IN KÜRZE

Von Brunn als SPD-Spitzenkandidat Hilbert bleibt OB in Dresden Frankreich will Straftäter ausweisen Slowakischer Premier in Kloster Banz Mexikos Ex-Präsident stirbt mit 100 Jahren

von Redaktion

Die SPD in Bayern tritt bei der Landtagswahl im kommenden Jahr mit Florian von Brunn (53) als Spitzenkandidat an. Von Brunn sei einstimmig vom Landesvorstand vorgeschlagen worden, ein Landesparteitag im Oktober solle ihn offiziell küren, teilte die bayerische SPD in München mit. Die Bundesvorsitzende Saskia Esken schrieb bei Twitter: „Gute Entscheidung, guter Mann.“

Der FDP-Politiker Dirk Hilbert hat sich schon vor Auszählung aller Stimmen zum Sieger der Oberbürgermeisterwahl in Dresden erklärt. Der 50-Jährige lag am Sonntag nach Auszählung in 535 von 538 Wahllokalen uneinholbar vorn. Auf Hilbert entfielen zu diesem Zeitpunkt 45,3 Prozent der Stimmen, auf seine Widersacherin Eva Jähnigen (Grüne) 38,4 Prozent. Hilbert bleibt damit für weitere sieben Jahren Oberbürgermeister von Dresden.
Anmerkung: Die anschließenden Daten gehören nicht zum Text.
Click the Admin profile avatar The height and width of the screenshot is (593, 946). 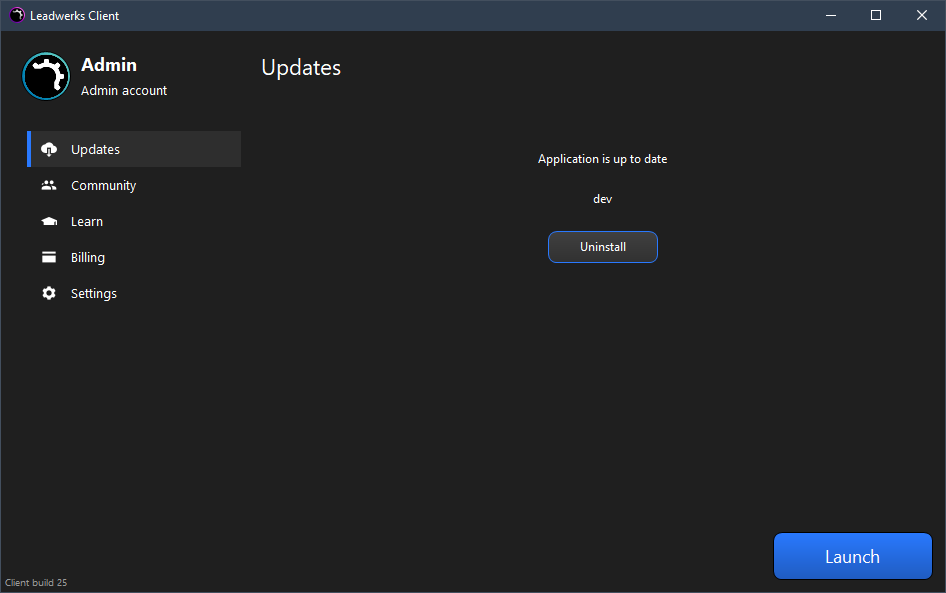pos(46,76)
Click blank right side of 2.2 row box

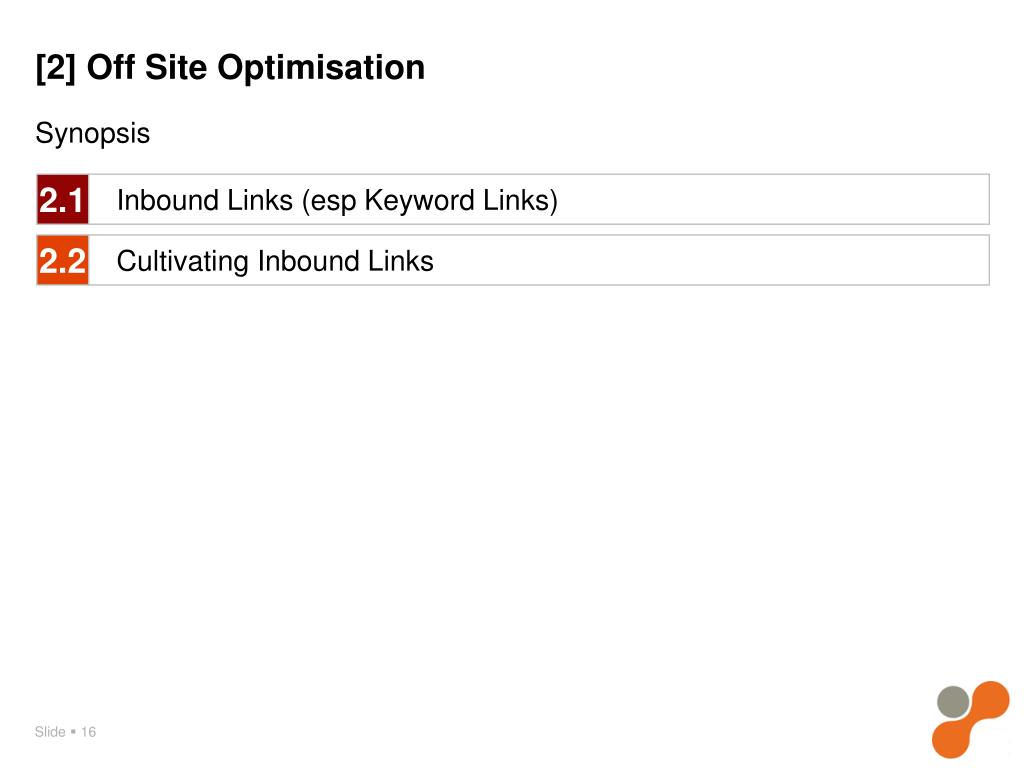pyautogui.click(x=712, y=261)
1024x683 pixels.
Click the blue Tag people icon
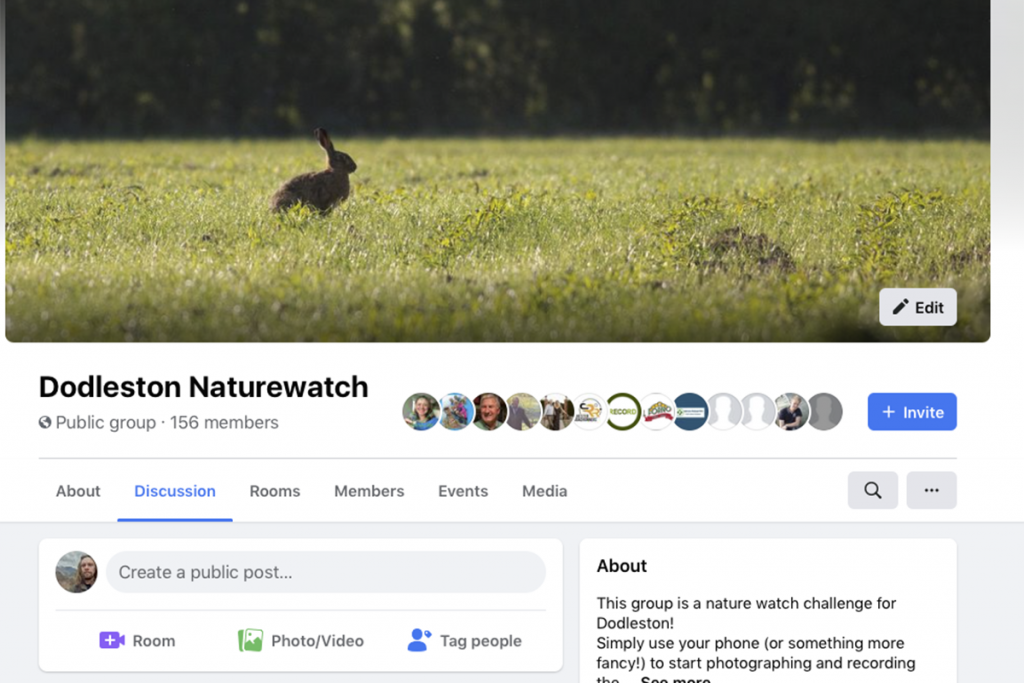pyautogui.click(x=419, y=641)
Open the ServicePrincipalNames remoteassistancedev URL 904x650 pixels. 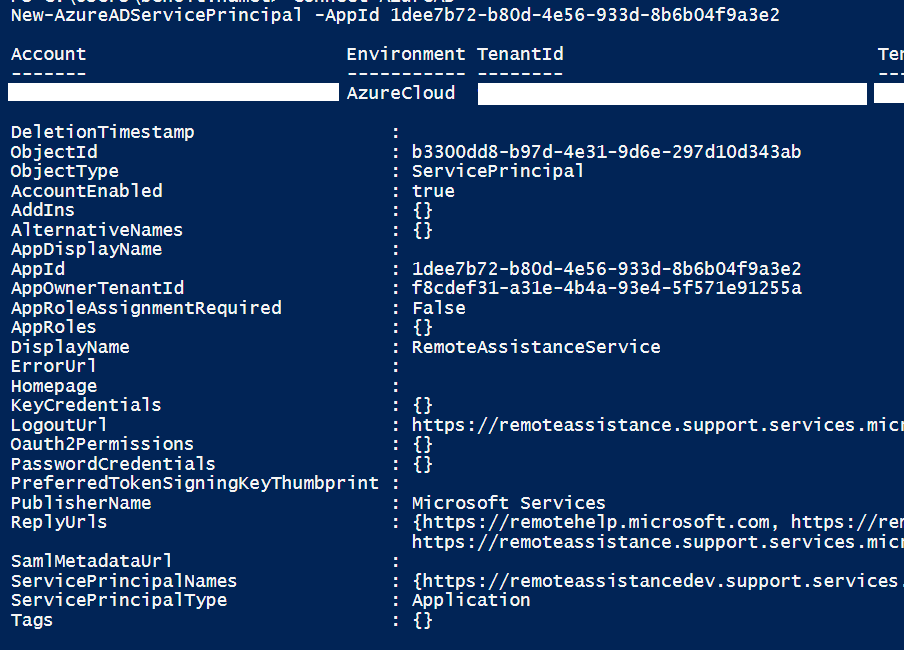[x=660, y=581]
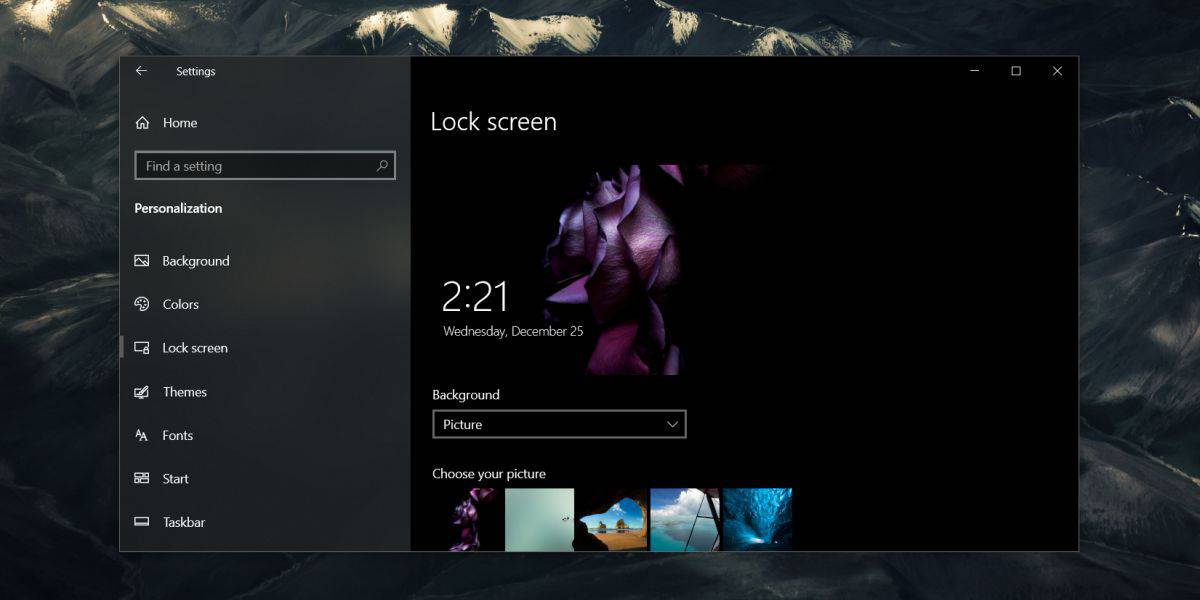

Frankreichs Regierung will die Ausweisung jedes Ausländers ermöglichen, der schwere Straftaten begangen hat. „Derzeit darf ein Ausländer, der schwere Straftaten begangen hat, nicht ausgewiesen werden, wenn er bestimmte Bedingungen erfüllt“, zitiert die Zeitung „Le Monde“ Innenminister Gérard Darmanin. Dazu zähle eine Einwanderung mit unter 13 Jahren. Die Regierung wolle, dass jeder ausländische Straftäter des Landes verwiesen werden kann.

Die Bundestagsabgeordneten der CSU treffen sich am 20./21. Juli zur Sommerklausur in Kloster Banz. Neben Ministerpräsident Markus Söder und CDU-Chef Friedrich Merz wird auch der slowakische Ministerpräsident Eduard Heger zu Gast sein. Außerdem sind die Wirtschaftsweise Veronika Grimm, die Sicherheits- und Osteuropaexpertin Margarete Klein und Christian Miele, Vorsitzender des Startup-Verbandes, eingeladen. Im Zentrum der Klausur stehen die neue sicherheits- und energiepolitische Lage Deutschlands und daraus folgende wirtschaftliche Herausforderungen.

Der ehemalige mexikanische Präsident Luis Echeverría Álvarez ist im Alter von 100 Jahren gestorben. Er regierte das Land von 1970 bis 1976. 2006 wurde er angeklagt wegen der Niederschlagung eines Studentenprotests 1968, bei der mehr als 300 Menschen starben. Er wurde freigesprochen.